CVE-2023-30853

Name of the Vulnerable Software and Affected Versions Gradle Build Action versions prior to 2.4.2

Description A vulnerability in the Gradle Build Action impacts GitHub workflows that have executed the Gradle Build Tool with the configuration cache enabled, potentially exposing secrets configured for the repository. Secrets are normally passed to the Gradle Build Tool via environment variables, and due to the way the Gradle Build Tool records these environment variables, they may be persisted into an entry in the GitHub Actions cache. This data stored in the GitHub Actions cache can be read by a GitHub Actions workflow running in an untrusted context, such as that running for a Pull Request submitted by a developer via a repository fork. The vulnerability was discovered internally through code review, and there is no evidence of it being exploited in the wild. However, affected users should delete any potentially vulnerable cache entries and may choose to rotate any potentially affected secrets.
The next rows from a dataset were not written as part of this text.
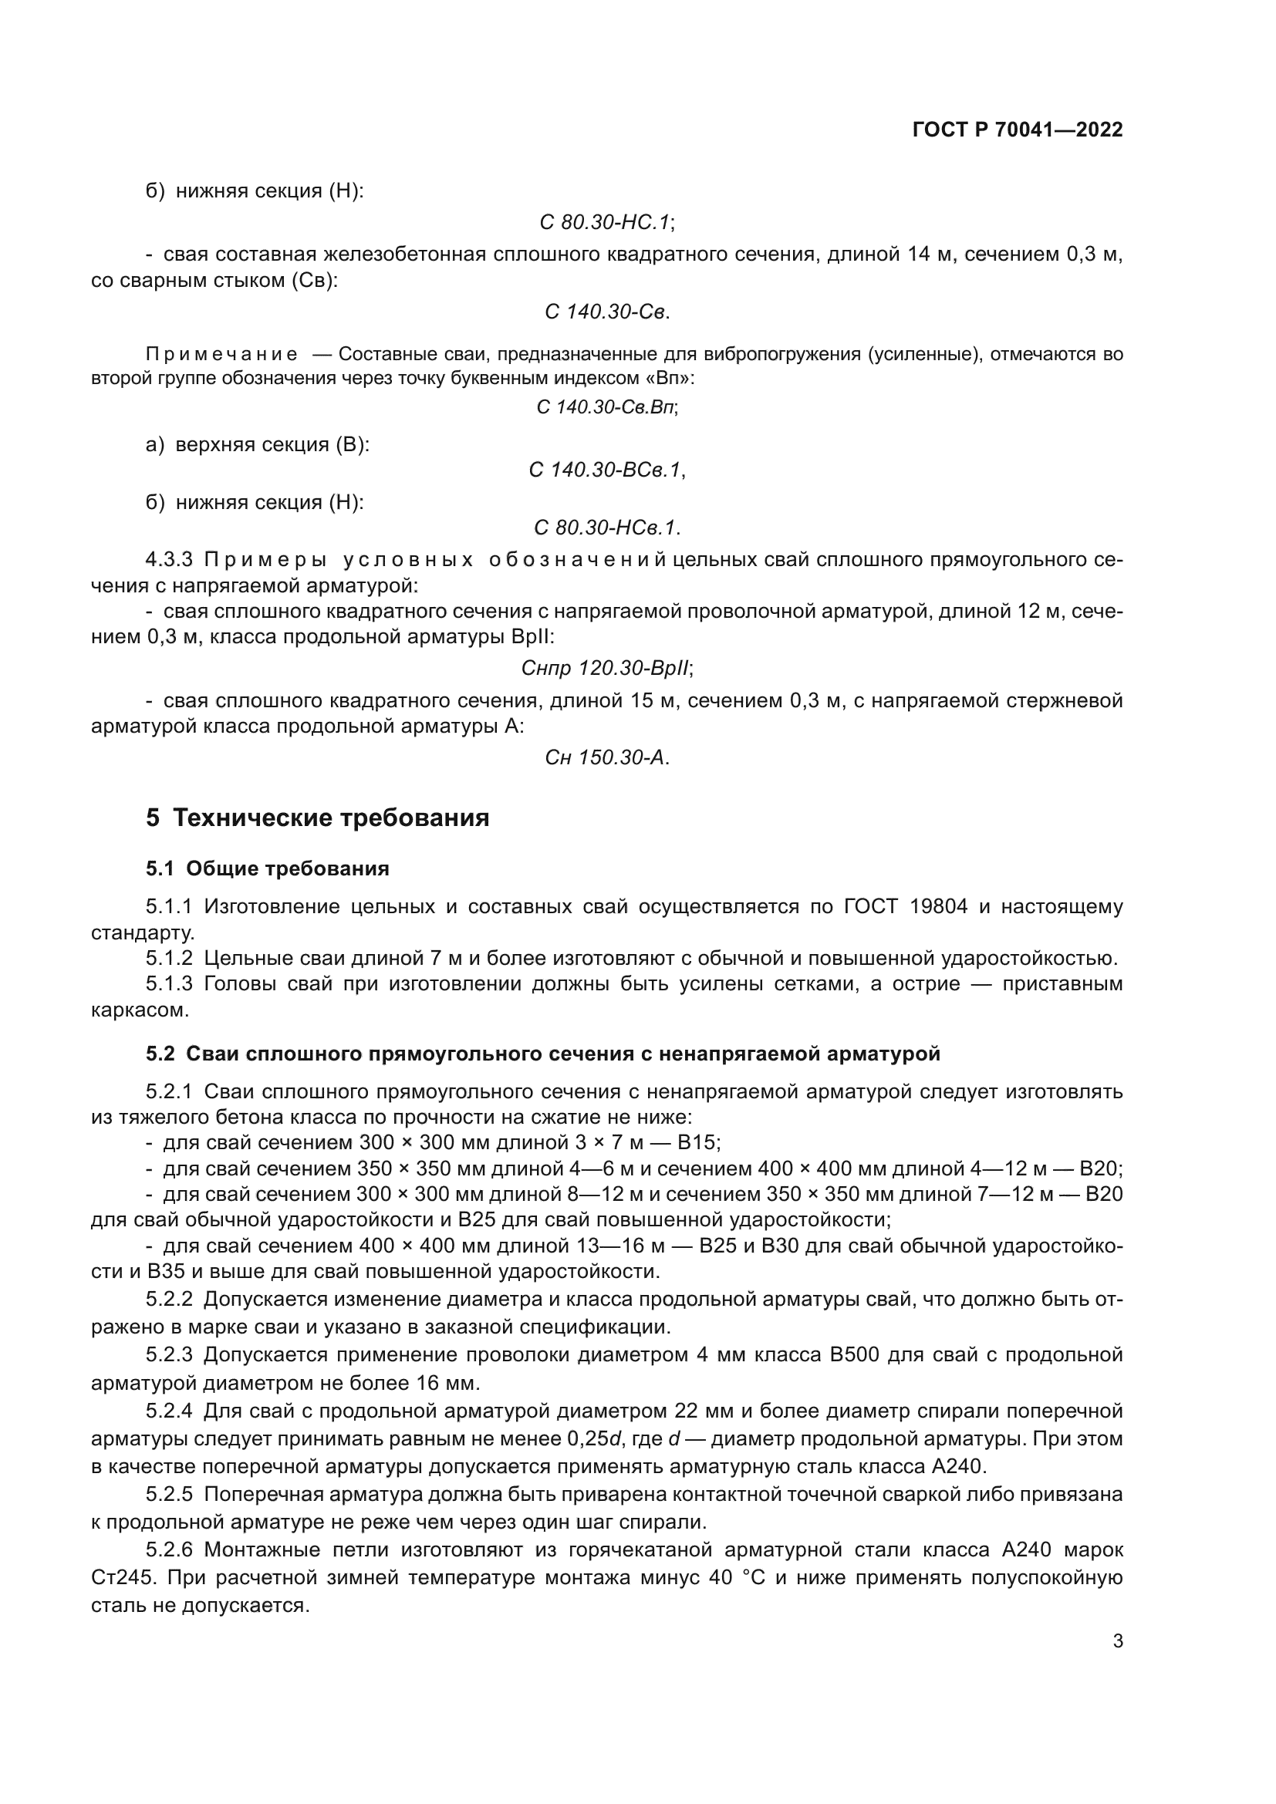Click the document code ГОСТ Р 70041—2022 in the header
click(x=1018, y=130)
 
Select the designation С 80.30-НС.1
click(x=604, y=223)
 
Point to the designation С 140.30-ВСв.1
click(x=604, y=470)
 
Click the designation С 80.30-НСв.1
click(x=605, y=528)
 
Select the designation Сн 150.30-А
click(x=605, y=757)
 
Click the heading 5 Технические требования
click(x=317, y=818)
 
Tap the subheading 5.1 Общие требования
click(x=267, y=868)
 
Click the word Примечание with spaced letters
click(x=221, y=354)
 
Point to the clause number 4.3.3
click(x=169, y=560)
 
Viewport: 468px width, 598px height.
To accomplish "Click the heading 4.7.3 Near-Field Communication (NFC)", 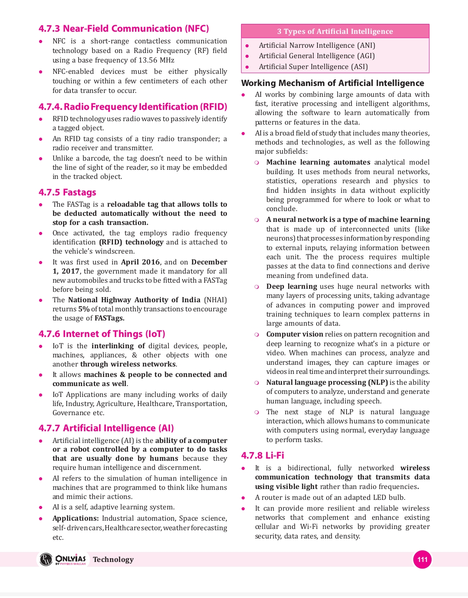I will pyautogui.click(x=124, y=29).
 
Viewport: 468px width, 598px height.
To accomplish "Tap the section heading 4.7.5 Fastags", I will pyautogui.click(x=67, y=192).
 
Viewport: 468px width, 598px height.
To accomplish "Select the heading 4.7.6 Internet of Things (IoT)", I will pyautogui.click(x=102, y=334).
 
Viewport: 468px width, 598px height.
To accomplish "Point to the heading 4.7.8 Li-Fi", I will pyautogui.click(x=262, y=456).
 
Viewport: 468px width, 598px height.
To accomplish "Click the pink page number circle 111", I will pyautogui.click(x=422, y=559).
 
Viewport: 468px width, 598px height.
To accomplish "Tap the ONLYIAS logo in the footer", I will pyautogui.click(x=63, y=559).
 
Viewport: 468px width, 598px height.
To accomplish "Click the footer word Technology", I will pyautogui.click(x=113, y=559).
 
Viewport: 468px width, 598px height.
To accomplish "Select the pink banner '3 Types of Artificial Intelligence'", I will pyautogui.click(x=335, y=31).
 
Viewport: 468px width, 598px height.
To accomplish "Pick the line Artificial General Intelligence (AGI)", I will pyautogui.click(x=317, y=56).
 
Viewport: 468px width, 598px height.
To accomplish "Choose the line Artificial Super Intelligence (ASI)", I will pyautogui.click(x=313, y=66).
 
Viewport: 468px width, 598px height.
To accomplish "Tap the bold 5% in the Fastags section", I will pyautogui.click(x=84, y=309).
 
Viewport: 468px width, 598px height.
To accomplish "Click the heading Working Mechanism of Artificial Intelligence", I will pyautogui.click(x=332, y=83).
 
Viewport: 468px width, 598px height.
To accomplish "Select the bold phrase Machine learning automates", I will pyautogui.click(x=318, y=162).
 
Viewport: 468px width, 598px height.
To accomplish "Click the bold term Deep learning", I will pyautogui.click(x=291, y=286).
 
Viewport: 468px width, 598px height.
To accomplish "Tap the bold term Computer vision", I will pyautogui.click(x=295, y=334).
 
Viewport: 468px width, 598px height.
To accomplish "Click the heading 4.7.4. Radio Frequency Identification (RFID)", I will pyautogui.click(x=133, y=107).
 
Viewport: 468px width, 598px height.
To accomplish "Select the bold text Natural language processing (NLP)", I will pyautogui.click(x=327, y=382).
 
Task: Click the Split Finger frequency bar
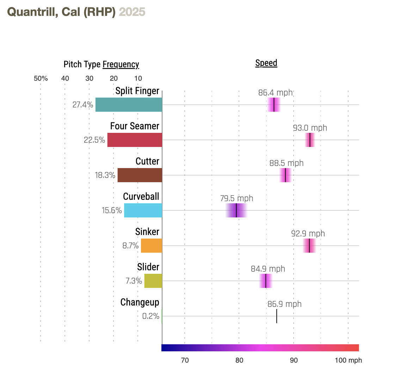click(129, 105)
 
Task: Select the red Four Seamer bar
click(135, 140)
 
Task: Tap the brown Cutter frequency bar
click(140, 175)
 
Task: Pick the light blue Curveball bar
click(143, 210)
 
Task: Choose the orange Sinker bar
click(152, 246)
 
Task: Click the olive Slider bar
click(153, 281)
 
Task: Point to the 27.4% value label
click(83, 105)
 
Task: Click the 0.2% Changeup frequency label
click(150, 316)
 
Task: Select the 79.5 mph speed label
click(237, 198)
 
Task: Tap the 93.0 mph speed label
click(310, 128)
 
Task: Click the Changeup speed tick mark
click(277, 316)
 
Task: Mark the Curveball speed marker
click(236, 210)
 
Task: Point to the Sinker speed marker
click(309, 246)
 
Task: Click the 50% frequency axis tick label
click(41, 79)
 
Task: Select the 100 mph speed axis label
click(348, 360)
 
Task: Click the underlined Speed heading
click(266, 63)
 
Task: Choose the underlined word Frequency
click(121, 64)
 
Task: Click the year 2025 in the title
click(132, 12)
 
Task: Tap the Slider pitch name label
click(148, 267)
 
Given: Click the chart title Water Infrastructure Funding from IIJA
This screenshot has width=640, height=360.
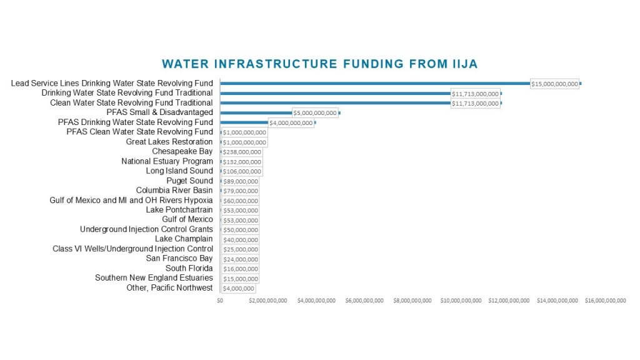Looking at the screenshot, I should pos(319,64).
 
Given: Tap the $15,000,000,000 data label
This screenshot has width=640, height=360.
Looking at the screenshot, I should pos(554,84).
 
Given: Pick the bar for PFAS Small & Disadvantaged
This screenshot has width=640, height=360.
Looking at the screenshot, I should pos(256,112).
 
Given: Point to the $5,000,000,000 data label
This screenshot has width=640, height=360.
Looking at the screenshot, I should pos(315,113).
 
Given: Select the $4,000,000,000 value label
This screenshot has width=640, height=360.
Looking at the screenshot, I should pos(291,123).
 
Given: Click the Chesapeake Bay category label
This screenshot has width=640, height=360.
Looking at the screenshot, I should pos(182,151).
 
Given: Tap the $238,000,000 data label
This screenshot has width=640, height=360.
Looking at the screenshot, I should pos(242,152).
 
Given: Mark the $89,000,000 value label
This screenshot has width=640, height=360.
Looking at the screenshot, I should pos(240,181).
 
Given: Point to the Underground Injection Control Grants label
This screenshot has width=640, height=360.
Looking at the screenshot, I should pos(146,229).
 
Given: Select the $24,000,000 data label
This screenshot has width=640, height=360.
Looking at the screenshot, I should pos(240,259).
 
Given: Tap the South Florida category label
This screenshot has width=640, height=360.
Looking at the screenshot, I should pos(189,268).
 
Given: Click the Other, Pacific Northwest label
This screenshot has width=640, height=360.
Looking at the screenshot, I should pos(169,288).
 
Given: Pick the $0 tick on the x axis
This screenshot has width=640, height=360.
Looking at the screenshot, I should pos(220,301).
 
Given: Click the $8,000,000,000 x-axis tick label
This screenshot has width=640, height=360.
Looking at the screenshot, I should pos(412,301).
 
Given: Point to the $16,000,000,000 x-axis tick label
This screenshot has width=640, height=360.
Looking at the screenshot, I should pos(605,301).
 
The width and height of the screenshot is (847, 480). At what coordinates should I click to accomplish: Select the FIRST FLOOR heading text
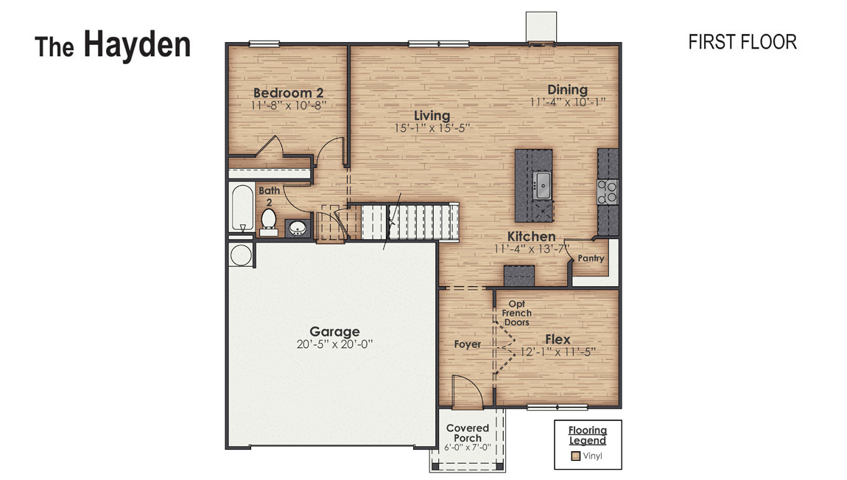[x=742, y=42]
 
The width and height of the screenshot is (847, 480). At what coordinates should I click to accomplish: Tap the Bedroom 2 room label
[x=289, y=93]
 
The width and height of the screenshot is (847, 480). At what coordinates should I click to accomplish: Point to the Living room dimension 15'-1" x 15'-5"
[x=432, y=128]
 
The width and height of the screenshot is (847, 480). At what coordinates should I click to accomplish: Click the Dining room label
[x=567, y=90]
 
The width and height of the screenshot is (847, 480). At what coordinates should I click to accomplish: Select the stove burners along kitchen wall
[x=608, y=192]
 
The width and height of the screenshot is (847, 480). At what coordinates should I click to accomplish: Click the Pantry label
[x=591, y=259]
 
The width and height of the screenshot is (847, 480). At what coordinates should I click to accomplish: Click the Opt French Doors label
[x=517, y=313]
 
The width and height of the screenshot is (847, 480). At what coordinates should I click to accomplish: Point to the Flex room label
[x=558, y=339]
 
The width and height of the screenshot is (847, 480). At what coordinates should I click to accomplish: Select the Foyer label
[x=467, y=344]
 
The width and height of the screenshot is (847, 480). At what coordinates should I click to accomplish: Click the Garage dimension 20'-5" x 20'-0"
[x=334, y=344]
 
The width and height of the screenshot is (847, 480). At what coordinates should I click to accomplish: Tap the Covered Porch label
[x=468, y=433]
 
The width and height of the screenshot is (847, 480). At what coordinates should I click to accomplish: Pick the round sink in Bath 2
[x=298, y=228]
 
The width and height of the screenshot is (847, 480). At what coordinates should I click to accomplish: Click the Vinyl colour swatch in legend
[x=576, y=456]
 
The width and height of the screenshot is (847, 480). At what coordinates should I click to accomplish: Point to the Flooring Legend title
[x=587, y=435]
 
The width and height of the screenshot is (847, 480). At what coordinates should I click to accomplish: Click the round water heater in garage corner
[x=240, y=255]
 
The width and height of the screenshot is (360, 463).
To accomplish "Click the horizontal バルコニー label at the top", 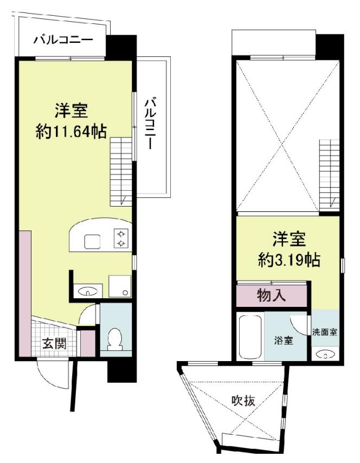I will pyautogui.click(x=63, y=40).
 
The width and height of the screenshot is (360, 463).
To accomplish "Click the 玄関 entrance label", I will pyautogui.click(x=55, y=344).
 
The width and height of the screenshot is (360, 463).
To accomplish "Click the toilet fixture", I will pyautogui.click(x=115, y=339).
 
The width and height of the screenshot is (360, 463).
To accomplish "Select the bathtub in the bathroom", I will pyautogui.click(x=250, y=337).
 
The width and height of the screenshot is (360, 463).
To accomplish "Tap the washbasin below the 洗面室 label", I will pyautogui.click(x=325, y=356).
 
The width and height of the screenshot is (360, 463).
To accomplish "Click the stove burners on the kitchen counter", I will pyautogui.click(x=121, y=238).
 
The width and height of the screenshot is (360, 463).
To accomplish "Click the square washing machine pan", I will pyautogui.click(x=119, y=286).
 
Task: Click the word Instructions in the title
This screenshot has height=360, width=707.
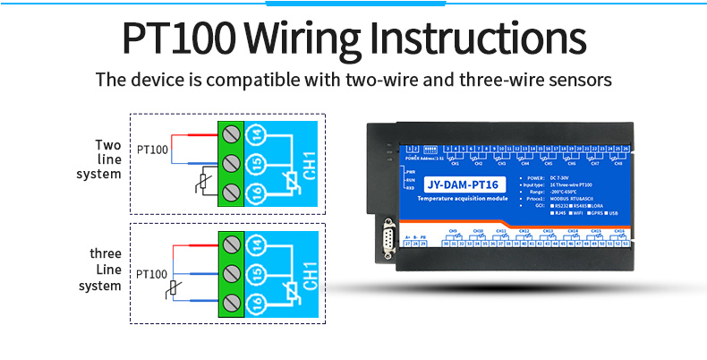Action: coord(478,40)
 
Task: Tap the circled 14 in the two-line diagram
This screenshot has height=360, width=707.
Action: coord(256,134)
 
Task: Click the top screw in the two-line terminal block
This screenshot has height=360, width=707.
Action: coord(231,134)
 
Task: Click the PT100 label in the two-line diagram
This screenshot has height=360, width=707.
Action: coord(152,149)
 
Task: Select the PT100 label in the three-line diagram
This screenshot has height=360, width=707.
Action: coord(152,271)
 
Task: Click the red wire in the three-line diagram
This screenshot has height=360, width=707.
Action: coord(196,244)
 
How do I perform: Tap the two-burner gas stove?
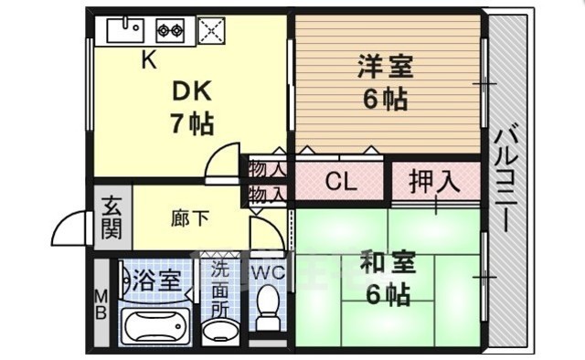170,30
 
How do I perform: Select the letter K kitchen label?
148,61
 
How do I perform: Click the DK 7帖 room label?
191,106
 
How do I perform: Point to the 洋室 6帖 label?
384,82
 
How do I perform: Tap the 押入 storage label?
434,181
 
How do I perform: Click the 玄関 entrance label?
111,217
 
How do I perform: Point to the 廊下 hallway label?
190,218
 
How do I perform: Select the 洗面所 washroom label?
219,289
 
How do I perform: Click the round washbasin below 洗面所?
219,330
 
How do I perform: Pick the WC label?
266,271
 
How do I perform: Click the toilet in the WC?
268,308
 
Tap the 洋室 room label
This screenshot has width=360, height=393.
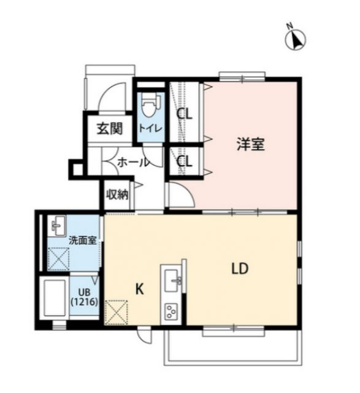pyautogui.click(x=251, y=145)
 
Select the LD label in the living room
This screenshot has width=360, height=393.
pyautogui.click(x=240, y=268)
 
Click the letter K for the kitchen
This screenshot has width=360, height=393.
pyautogui.click(x=139, y=289)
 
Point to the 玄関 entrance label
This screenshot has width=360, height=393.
pyautogui.click(x=109, y=128)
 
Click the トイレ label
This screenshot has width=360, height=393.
pyautogui.click(x=150, y=128)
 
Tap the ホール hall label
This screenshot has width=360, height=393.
pyautogui.click(x=132, y=163)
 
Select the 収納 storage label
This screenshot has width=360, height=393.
pyautogui.click(x=117, y=195)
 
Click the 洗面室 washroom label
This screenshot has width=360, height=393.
pyautogui.click(x=82, y=239)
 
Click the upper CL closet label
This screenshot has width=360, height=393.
pyautogui.click(x=184, y=114)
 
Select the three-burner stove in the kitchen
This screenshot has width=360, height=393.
pyautogui.click(x=170, y=312)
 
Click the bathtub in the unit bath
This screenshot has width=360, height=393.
pyautogui.click(x=55, y=298)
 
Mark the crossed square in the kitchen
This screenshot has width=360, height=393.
pyautogui.click(x=117, y=312)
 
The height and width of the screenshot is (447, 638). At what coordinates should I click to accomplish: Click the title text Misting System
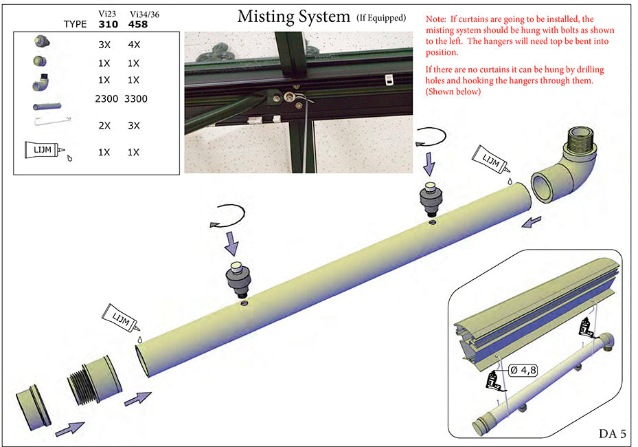click(x=293, y=17)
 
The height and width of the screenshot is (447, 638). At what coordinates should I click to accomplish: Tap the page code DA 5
click(x=613, y=433)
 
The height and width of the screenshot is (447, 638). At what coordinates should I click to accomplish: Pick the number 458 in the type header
click(x=137, y=24)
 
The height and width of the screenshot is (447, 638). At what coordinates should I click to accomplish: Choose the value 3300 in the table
click(x=136, y=99)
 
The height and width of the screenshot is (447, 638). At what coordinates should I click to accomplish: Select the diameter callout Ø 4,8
click(x=523, y=369)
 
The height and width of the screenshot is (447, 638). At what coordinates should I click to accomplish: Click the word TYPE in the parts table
click(x=75, y=24)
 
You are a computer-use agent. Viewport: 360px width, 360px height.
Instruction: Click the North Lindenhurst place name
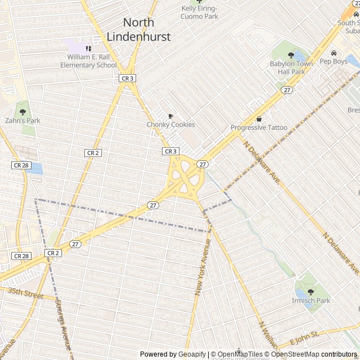point(147,29)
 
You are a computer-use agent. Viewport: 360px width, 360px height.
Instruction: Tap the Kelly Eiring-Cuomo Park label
point(199,12)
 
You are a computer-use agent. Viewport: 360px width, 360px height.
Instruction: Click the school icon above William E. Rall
point(88,49)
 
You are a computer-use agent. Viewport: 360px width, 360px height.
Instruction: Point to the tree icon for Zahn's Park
point(22,112)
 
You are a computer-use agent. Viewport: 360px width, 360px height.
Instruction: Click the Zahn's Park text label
point(22,121)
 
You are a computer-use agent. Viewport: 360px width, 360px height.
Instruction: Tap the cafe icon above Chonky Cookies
point(170,116)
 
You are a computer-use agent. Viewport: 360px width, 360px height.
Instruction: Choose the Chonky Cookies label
point(170,125)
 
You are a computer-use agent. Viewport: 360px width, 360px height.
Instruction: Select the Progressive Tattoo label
point(259,128)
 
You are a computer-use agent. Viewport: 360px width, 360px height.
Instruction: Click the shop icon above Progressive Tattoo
point(259,119)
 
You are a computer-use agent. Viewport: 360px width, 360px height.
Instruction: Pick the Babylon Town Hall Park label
point(291,68)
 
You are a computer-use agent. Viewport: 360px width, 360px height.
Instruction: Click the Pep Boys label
point(334,61)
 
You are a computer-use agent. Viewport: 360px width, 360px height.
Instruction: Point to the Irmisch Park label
point(311,301)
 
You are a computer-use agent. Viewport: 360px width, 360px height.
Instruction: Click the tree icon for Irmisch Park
point(311,292)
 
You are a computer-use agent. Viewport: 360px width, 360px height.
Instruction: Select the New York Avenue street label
point(202,267)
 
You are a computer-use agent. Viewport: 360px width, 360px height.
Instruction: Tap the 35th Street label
point(26,293)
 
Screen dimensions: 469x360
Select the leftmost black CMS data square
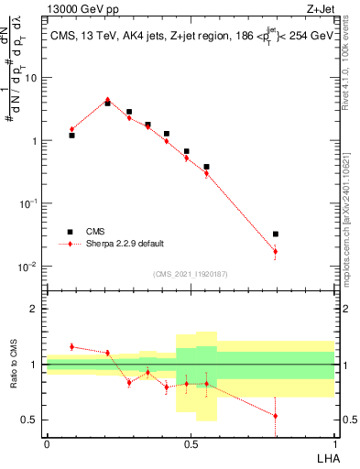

Recommendations For Gradle Build Action versions prior to 2.4.2, upgrade to version 2.4.2 or newer to prevent ongoing leakage of secrets via the GitHub Actions Cache. Delete any potentially vulnerable cache entries, which can be identified in the GitHub UI by searching for a cache entry with key matching configuration-cache-*. Consider rotating any potentially affected secrets if you cannot be certain that these have not been compromised. As a temporary workaround, consider using the --no-configuration-cache command-line argument to disable the configuration cache feature in a GitHub Actions workflow. Carefully inspect any pull request before approving the execution of GitHub Actions workflows, and consider requiring approval for all PRs from external contributors.